▶ **Work request**:
Pictures excluded, reproduce exactly the lines below from the one with "This screenshot has width=640, height=944." through the one with "Image resolution: width=911", both included.

▶ **Material shown**:
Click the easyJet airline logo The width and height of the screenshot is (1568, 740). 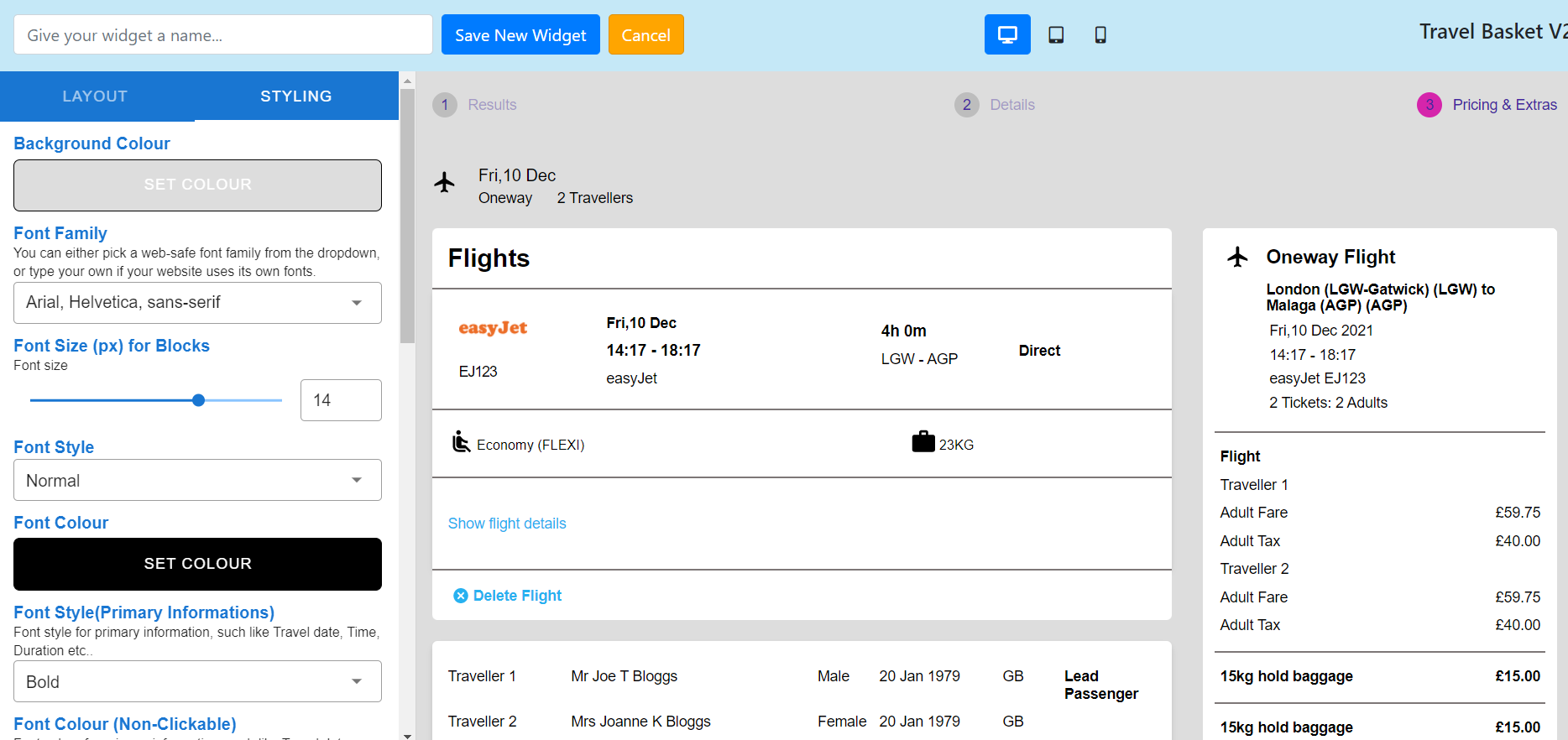pos(493,328)
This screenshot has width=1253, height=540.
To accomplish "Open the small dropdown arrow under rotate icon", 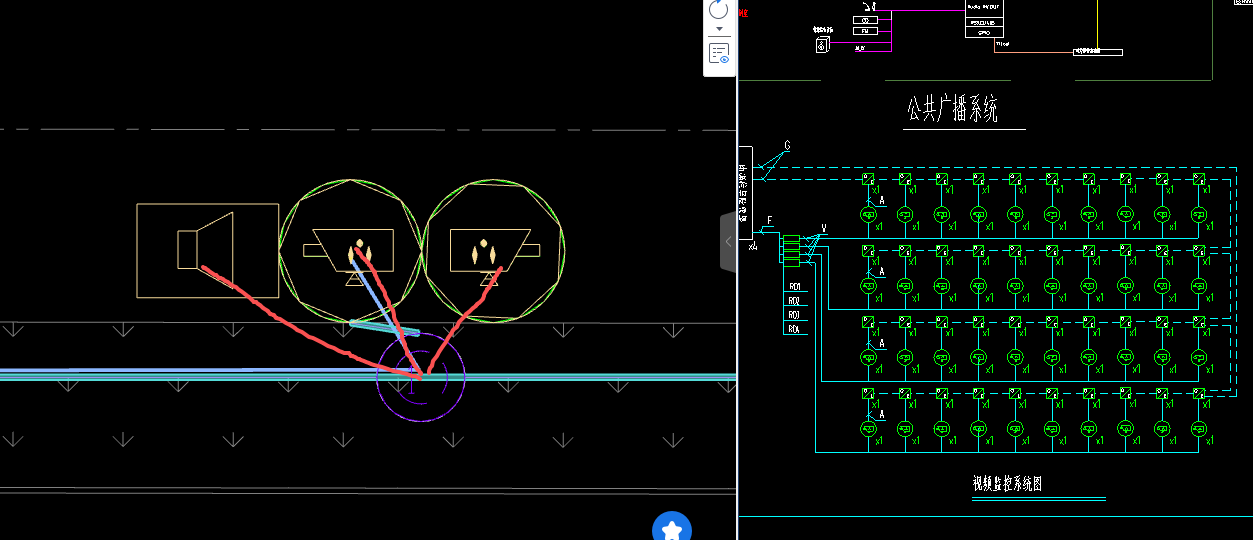I will (719, 29).
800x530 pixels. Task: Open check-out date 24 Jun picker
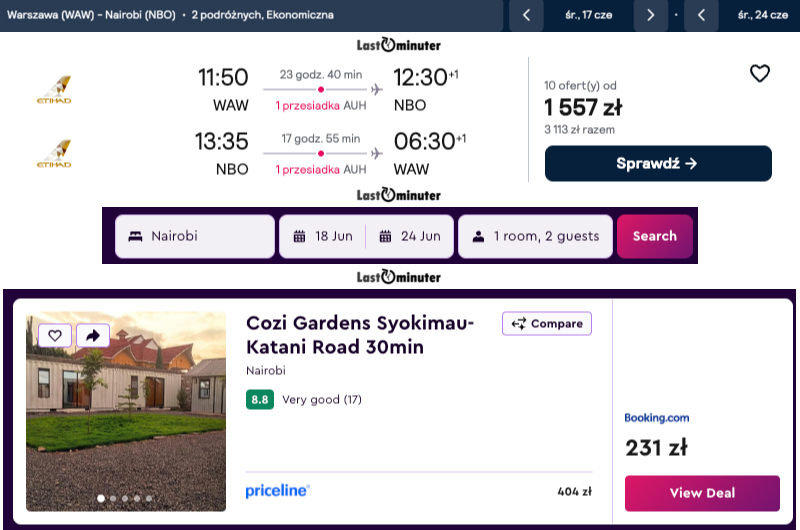(410, 237)
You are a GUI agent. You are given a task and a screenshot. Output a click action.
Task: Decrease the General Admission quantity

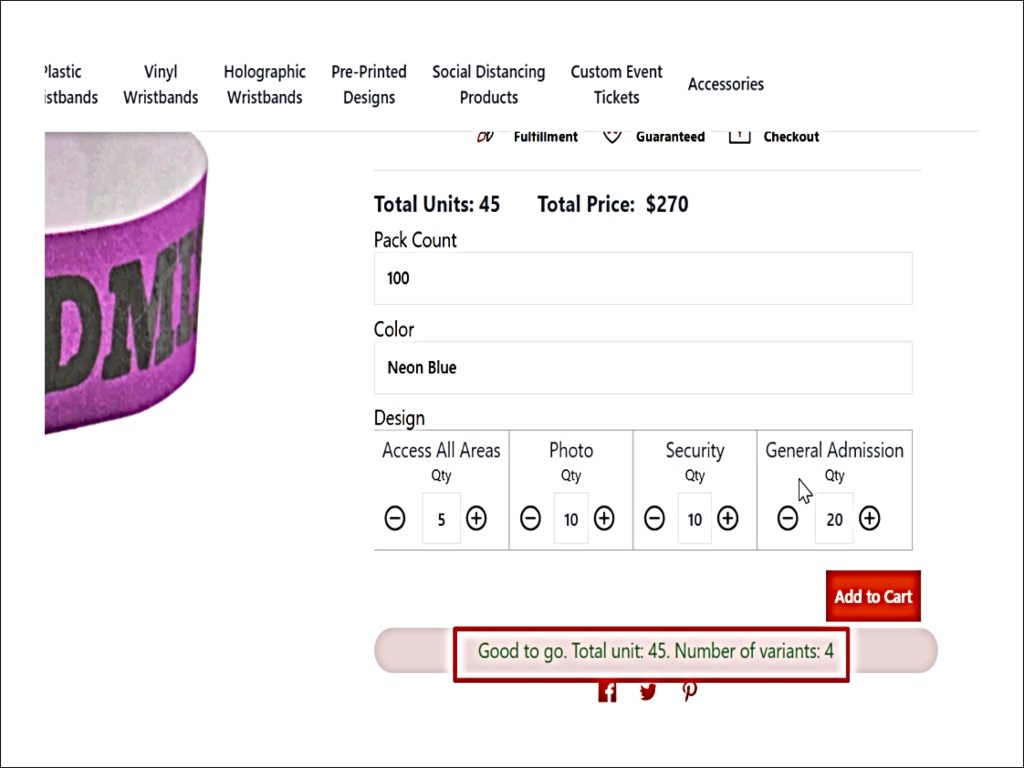coord(788,518)
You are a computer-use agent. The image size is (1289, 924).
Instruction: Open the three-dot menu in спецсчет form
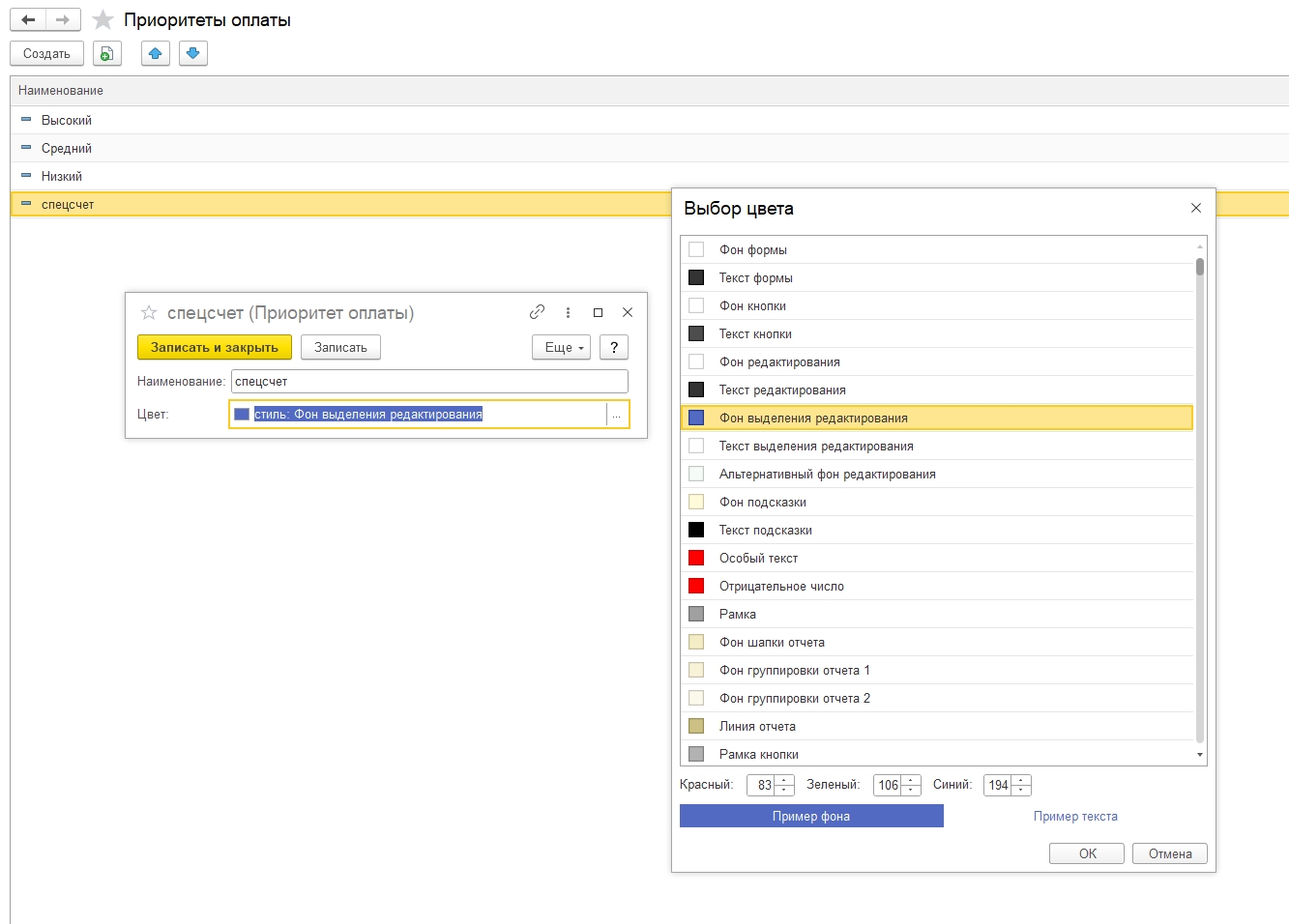(568, 312)
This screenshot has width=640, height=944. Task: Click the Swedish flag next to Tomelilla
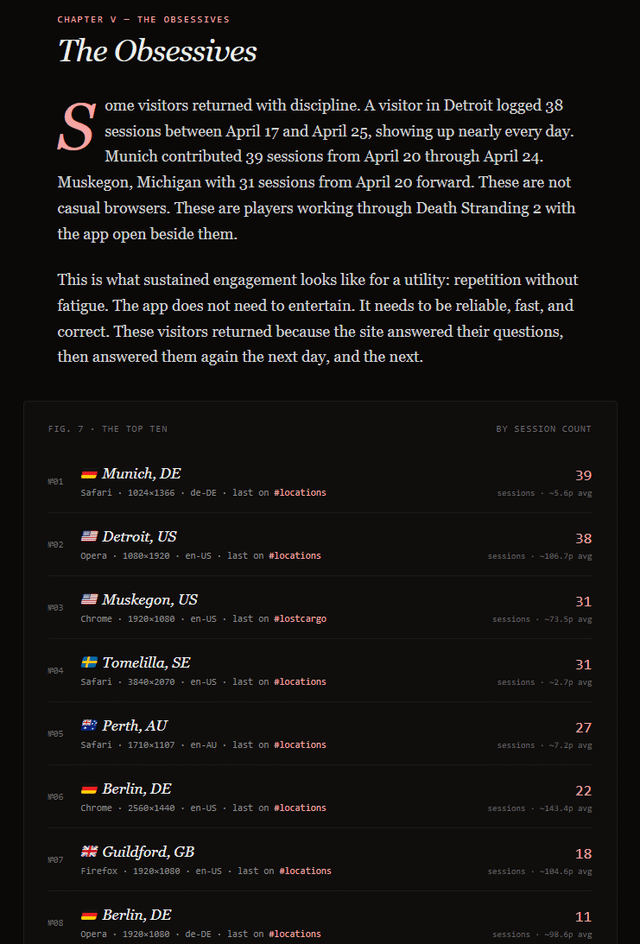coord(89,663)
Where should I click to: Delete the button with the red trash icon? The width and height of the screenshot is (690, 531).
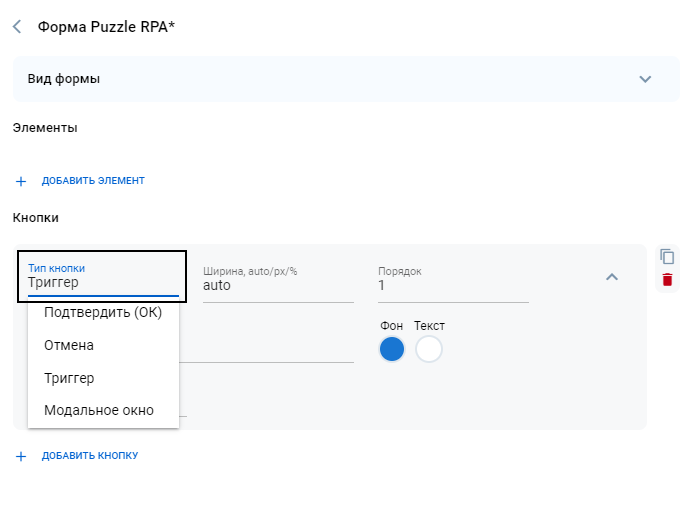[667, 281]
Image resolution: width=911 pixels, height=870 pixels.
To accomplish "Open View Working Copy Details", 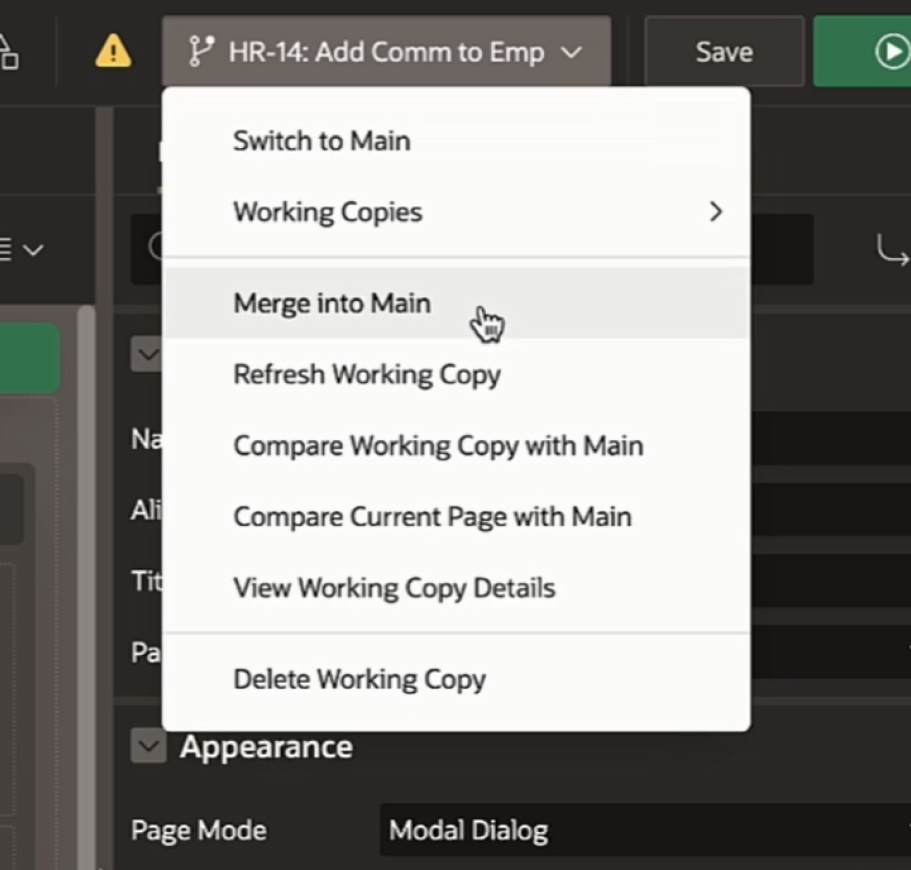I will tap(394, 588).
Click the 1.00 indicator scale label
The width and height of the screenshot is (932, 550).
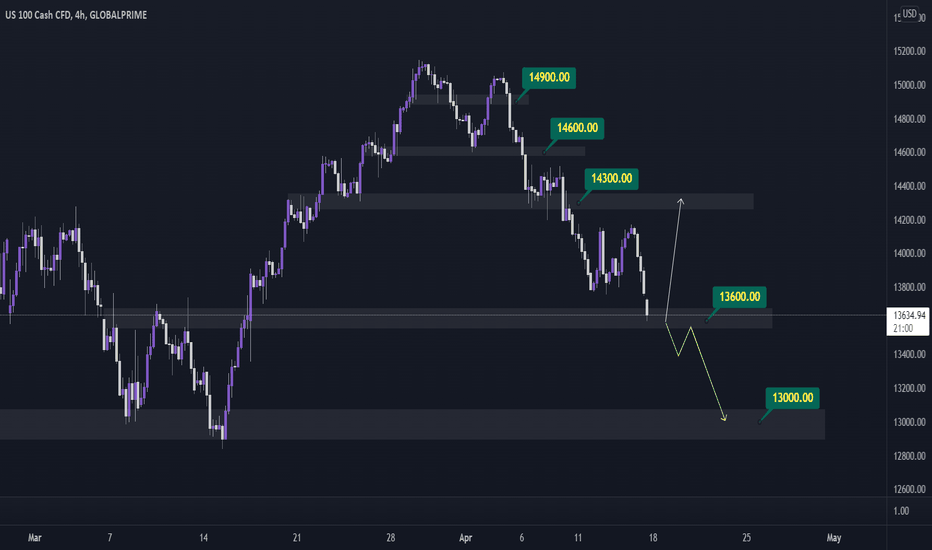[901, 511]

▶ **Your solution**:
This screenshot has width=640, height=944. Task: Click the Swedish flag next to Tomelilla
coord(89,663)
Where should I click to: Delete the button with the red trash icon? The width and height of the screenshot is (690, 531).
[667, 281]
Image resolution: width=911 pixels, height=870 pixels.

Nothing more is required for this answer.